With home values plummeting and consumer confidence weakening by the month, the volume of mortgage loan originations in 2008 fell below $2 trillion for the first time in any year this decade. But National Mortgage News, a U.S. Banker affiliate, is projecting that volume will increase sharply this year as historically low interest rates draw buyers back into the market.
In 2008, dollar volume of loan originations declined by nearly 37 percent from a year earlier, to $1.75 trillion, according to National Mortgage News data. Among the top 25 lenders - which control 77 percent of the mortgage market-total origination volume fell 36 percent, to $1.35 trillion, from 2007.

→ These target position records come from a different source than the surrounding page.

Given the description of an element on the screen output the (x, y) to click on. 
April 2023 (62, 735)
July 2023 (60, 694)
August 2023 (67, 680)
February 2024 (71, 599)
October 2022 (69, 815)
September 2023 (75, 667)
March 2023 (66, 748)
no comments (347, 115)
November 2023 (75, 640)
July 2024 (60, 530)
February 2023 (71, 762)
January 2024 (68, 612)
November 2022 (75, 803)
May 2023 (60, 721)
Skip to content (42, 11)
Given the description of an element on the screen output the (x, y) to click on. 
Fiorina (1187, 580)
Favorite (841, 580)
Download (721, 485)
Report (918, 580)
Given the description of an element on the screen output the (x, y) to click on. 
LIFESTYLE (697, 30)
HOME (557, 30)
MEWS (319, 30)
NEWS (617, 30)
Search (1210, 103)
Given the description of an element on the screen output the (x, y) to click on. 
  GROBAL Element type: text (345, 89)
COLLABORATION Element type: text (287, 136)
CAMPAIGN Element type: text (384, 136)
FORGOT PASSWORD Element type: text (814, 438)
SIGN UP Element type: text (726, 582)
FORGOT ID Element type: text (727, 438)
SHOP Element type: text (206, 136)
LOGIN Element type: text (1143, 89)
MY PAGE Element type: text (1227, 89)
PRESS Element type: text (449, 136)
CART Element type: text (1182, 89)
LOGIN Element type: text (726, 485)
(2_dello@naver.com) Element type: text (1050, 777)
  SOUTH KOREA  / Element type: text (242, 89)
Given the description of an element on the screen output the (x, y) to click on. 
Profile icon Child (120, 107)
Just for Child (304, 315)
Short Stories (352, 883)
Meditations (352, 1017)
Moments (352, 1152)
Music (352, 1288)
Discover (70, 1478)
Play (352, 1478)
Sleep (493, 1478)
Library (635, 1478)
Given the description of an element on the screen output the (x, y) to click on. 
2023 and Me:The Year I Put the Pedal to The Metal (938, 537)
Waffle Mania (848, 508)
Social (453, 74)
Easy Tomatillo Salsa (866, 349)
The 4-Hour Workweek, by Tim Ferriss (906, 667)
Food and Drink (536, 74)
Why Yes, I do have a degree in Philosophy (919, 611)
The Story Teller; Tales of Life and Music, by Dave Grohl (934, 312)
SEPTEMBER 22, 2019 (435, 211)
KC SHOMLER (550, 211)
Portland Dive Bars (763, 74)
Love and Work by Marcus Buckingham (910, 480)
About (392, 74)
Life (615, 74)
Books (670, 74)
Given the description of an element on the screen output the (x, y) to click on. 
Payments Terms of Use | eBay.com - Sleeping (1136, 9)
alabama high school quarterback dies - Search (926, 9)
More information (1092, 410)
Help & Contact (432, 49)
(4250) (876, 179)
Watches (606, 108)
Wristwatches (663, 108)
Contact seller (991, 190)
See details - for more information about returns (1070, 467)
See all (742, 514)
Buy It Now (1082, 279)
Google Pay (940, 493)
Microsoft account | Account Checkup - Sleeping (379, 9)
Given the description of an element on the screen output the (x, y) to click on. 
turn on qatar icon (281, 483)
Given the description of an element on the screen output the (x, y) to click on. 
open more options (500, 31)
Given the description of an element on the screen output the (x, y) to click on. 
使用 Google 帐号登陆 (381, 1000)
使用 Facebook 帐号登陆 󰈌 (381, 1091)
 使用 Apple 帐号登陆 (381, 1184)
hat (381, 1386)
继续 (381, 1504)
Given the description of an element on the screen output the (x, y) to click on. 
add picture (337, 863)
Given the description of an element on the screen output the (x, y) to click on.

In 2007, Countrywide topped the rankings in both mortgage originations and mortgage servicing. Bank of America Corp., which acquired Countrywide in July, is now the No. 1 player in servicing and Wells Fargo & Co. is tops in originations.
BofA's acquisition of Countrywide increased its share of the servicing market from 5.6 percent in 2007 to above 21 percent in 2008, or nearly $2.1 trillion. The acquisition also boosted its share of the origination market to 10.4 percent.
Wells, which originated nearly $235 billion of mortgage loans in 2008, saw its share of the market increase from 9.38 percent in 2007 to 13.41 percent in 2008. Its overall volume, though, declined by 14 percent from a year earlier.
Of the top 25 lenders, only six reported an increase in originations. That's likely to change in 2009, however. National Mortgage News predicts that the top five lenders alone will originate more than $2.9 trillion of home loans.